Il est opportun de rappeler ici le patriotisme que les officiers de hussards de Plaisance montrèrent à cette époque. Quand vint leur tour de participer à la répression du brigandage, on put croire que ces brillants officiers, tous riches et nobles et habitués à la meilleure société de nos plus belles garnisons, supporteraient difficilement cette vie pleine d'ennuis et dépourvue de gloire. Déjà on répétait que plusieurs avaient quitté le service. Il n'en fut pas ainsi ; ils déployèrent tant de bonne volonté, tant de constance et de courage, dans cette rude guerre, que leur nom resta attaché à la destruction, du brigandage ; ils montrèrent qu'ils n'étaient pas seulement des officiers de salon, mais qu'ils avaient la même aptitude que d'autres aux services les plus fatigants, aux souffrances et aux sacrifices les plus pénibles."

Cette belle photographie nous montre ces officiers en petite tenue - spencer vert à tresses de poil de chèvre noir pour d'eux d'entre eux, veste pour l'autre, les deux vêtements arborant des galons or en fer de lance.
On peut voir les deux faces de leur coiffure, le "beretto di fatica", à bandeau vert et turban rouge, qui porte à l'avant le monograme couronné du Roi Victor-Emmanuel.


Luogotenente Brandolini Conte Annibale.

Le Comte Annibale Brandolini est né le 29 Septembre 1829 à Cordignano - il est le fils du Conte Girolamo (qui décèdera en 1871) et de la Contessa Vendriama Berlenda Grimani. Sa famille, originaire de Venise, possède également le château de Valmarina.

Il figure à l'Annuaire du régiment de 1861 au grade de Luogotenente, avec ancienneté au 7 Novembre 1860.
Il avait participé à la Campagne de 1859.

L' "Annuario dell'Italia Militare" de 1864 relate les faits de 1863 où il se distingue :
"Le Major Demaria ordonna le 17 Juin au lieutenant Brandolini du 6e escadron de hussards d’établir son peloton à Grotticelle (district militaire d'Avellino - Nota : à 60 km à l'Est de Naples) et de se tenir à l'affût.
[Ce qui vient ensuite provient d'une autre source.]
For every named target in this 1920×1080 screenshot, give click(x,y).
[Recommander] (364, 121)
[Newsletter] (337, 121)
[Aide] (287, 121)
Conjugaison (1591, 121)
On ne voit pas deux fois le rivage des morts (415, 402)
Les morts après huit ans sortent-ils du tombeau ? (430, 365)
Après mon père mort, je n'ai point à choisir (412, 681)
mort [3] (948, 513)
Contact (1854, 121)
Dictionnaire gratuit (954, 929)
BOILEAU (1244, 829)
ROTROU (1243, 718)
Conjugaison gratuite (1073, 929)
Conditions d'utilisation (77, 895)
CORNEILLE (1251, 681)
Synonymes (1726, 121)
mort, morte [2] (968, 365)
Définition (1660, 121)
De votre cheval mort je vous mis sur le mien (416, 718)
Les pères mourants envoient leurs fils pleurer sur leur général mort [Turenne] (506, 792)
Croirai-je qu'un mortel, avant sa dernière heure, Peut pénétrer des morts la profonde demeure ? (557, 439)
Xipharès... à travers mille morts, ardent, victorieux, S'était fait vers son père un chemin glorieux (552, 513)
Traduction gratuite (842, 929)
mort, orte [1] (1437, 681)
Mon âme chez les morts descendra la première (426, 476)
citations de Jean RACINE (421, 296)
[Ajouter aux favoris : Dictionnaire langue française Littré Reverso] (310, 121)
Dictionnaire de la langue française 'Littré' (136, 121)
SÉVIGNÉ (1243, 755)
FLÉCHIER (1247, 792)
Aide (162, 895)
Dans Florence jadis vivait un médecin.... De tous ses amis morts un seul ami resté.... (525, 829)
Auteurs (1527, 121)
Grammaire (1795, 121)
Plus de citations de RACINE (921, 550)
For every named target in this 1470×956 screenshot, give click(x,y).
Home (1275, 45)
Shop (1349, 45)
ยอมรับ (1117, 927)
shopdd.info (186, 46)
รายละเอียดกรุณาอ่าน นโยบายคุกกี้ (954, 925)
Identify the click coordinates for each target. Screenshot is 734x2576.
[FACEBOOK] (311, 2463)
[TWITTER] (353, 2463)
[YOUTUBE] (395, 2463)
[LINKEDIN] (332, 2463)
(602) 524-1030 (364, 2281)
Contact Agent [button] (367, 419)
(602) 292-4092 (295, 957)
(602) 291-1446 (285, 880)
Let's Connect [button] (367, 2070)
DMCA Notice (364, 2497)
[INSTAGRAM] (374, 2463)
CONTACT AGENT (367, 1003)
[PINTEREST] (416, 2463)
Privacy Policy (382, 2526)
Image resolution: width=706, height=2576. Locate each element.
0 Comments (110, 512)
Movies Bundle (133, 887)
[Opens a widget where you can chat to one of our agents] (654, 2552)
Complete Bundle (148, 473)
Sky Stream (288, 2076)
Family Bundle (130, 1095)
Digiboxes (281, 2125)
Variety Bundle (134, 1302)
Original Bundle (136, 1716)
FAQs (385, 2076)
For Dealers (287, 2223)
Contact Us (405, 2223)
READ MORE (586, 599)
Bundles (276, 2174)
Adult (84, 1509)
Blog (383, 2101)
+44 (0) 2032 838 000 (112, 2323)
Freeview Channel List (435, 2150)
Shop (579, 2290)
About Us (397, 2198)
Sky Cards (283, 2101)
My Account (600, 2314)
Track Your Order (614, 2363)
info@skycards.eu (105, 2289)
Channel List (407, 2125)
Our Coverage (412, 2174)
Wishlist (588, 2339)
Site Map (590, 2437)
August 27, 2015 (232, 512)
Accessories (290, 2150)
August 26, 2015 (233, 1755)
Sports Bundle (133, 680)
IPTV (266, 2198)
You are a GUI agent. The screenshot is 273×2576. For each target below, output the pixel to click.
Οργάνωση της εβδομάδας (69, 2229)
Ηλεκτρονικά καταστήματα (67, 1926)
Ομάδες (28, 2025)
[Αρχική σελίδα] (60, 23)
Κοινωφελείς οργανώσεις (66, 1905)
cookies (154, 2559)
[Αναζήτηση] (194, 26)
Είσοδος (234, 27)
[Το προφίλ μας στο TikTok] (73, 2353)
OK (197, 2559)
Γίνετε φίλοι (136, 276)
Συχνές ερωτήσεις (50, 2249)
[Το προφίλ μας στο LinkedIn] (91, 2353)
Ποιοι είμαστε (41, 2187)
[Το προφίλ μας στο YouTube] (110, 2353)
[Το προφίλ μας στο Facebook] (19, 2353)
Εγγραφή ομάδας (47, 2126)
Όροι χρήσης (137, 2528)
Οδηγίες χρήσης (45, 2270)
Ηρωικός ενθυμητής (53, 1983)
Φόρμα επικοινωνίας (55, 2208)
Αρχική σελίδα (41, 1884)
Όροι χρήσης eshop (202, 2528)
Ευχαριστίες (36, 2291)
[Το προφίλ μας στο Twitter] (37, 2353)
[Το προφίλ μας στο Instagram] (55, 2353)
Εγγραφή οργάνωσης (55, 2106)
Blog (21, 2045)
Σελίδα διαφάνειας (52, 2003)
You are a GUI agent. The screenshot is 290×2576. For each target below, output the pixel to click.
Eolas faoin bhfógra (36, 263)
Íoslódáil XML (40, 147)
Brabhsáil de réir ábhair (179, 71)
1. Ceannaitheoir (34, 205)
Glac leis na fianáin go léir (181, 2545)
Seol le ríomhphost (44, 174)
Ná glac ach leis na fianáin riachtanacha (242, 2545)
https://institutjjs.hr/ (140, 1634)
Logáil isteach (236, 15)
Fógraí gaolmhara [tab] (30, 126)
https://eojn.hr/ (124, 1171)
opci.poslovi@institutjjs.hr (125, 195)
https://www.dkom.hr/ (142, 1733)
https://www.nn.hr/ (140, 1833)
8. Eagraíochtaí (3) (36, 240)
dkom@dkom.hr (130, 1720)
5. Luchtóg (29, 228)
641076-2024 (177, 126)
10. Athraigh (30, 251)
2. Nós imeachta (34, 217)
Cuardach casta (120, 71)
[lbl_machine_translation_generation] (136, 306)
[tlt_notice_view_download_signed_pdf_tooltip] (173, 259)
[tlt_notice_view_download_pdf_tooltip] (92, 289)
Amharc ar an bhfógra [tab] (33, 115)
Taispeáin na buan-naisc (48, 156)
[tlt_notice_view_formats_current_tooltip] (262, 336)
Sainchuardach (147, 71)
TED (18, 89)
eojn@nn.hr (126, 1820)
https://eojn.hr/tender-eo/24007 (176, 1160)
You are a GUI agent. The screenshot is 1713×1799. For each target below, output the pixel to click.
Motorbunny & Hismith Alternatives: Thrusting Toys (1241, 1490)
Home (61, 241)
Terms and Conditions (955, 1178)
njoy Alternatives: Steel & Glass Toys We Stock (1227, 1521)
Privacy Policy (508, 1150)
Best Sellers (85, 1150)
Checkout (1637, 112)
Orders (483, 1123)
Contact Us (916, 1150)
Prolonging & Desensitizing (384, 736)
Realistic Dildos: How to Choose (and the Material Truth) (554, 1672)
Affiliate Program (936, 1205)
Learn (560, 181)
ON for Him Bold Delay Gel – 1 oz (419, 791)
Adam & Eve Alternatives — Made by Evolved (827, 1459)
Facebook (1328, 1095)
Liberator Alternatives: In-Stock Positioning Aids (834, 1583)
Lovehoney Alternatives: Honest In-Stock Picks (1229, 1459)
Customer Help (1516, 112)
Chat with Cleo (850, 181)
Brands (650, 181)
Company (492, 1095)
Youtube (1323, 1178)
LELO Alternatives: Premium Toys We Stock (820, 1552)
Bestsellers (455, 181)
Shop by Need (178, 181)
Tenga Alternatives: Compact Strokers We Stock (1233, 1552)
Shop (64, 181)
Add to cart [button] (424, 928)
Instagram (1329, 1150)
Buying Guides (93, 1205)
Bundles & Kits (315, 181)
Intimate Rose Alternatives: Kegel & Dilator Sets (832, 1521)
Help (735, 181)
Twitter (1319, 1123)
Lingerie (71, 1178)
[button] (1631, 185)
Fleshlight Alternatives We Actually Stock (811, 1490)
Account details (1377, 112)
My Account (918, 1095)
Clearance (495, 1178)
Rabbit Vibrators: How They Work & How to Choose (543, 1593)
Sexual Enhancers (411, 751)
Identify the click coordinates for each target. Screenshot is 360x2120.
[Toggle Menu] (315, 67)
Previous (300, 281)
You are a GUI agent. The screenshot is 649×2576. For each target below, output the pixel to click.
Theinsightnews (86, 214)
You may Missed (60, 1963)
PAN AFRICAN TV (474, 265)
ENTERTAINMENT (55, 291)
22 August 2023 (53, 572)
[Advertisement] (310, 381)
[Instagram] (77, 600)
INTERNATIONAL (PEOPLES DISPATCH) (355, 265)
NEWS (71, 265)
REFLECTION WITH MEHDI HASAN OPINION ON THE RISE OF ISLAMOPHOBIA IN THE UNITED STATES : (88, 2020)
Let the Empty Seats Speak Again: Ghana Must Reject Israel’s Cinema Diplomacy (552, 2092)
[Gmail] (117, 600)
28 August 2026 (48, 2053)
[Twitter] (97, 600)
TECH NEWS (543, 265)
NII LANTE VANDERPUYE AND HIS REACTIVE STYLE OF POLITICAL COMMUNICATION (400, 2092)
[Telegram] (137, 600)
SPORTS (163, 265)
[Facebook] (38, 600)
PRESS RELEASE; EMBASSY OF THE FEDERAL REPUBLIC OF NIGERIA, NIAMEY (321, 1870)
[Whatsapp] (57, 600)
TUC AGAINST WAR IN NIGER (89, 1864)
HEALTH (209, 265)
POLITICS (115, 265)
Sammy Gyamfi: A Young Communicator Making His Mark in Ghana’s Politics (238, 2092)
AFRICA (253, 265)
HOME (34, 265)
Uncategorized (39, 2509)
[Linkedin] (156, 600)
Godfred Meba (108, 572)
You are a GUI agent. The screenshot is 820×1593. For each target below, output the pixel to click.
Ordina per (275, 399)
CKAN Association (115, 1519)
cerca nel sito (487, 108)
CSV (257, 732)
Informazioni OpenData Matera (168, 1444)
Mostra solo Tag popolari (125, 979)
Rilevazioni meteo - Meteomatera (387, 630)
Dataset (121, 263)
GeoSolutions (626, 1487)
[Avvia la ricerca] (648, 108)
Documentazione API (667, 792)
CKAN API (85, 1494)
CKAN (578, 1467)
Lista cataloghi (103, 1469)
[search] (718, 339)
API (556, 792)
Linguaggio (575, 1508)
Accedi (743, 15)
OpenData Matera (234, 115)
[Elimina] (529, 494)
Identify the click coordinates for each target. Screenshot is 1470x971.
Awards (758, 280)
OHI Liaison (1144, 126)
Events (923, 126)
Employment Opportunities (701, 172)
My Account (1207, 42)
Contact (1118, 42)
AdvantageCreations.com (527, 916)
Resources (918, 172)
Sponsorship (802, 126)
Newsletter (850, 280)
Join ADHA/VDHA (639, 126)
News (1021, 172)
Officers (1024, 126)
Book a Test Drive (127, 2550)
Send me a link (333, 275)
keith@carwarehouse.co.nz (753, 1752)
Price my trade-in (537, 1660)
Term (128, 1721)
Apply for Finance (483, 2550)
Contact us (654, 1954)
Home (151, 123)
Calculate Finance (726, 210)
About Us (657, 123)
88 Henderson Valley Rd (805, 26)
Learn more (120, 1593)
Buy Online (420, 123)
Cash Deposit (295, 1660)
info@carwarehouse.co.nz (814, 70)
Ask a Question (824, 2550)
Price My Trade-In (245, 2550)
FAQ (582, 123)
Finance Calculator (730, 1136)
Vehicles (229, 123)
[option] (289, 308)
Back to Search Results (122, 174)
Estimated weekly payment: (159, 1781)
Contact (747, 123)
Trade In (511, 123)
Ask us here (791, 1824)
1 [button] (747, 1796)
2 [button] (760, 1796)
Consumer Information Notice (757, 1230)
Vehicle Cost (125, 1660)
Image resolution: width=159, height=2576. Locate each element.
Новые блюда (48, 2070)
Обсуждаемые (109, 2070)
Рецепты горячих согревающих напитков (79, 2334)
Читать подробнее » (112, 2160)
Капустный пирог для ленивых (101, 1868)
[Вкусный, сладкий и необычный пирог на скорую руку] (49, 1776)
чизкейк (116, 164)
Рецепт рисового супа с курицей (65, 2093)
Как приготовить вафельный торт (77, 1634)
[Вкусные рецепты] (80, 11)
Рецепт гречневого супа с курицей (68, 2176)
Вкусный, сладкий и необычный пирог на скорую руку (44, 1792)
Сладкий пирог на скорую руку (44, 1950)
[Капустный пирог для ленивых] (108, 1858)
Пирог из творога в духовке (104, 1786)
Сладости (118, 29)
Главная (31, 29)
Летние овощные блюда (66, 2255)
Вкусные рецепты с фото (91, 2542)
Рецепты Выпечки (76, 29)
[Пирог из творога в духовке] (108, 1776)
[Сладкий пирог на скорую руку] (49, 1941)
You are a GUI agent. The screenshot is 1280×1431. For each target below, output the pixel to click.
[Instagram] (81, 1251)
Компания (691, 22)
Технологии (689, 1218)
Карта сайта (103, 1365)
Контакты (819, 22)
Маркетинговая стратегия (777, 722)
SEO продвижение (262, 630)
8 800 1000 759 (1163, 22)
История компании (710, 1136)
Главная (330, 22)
Une vedette ayant signalé la présence d'un groupe, le lieutenant Nardini parti avec 4 hussards les reconnaître ; ceux-ci ayant été accueillis à coups de pistolet, Brandolini fit mettre en selle les hussards et piqua instantanément dans cette direction. Les briganti étaient huit, menées par Cicariello ; ils se jetèrent de cheval, espérant qu’il serait plus facile de s’échapper à pied sur ce terrain escarpé. Trois d’entre eux furent pourtant rattrapés ; l’un fut abattu par les hussards à coups de sabre, un autre, blessé par un coup de pistolet, sorti un grand couteau, se trancha lui-même la gorge, et tomba mort. Finalement, Cicariello, acculé sur un rocher escarpé sans issue, se livra a une défense désespérée. Brandolini dû sauter de cheval quand celui-ci lui fit défaut ; accueilli à coups de fusil par le brigante sans toutefois être touché, il se releva brusquement et se jetta sur lui, le blessant mortellement d’un seul coup de pointe."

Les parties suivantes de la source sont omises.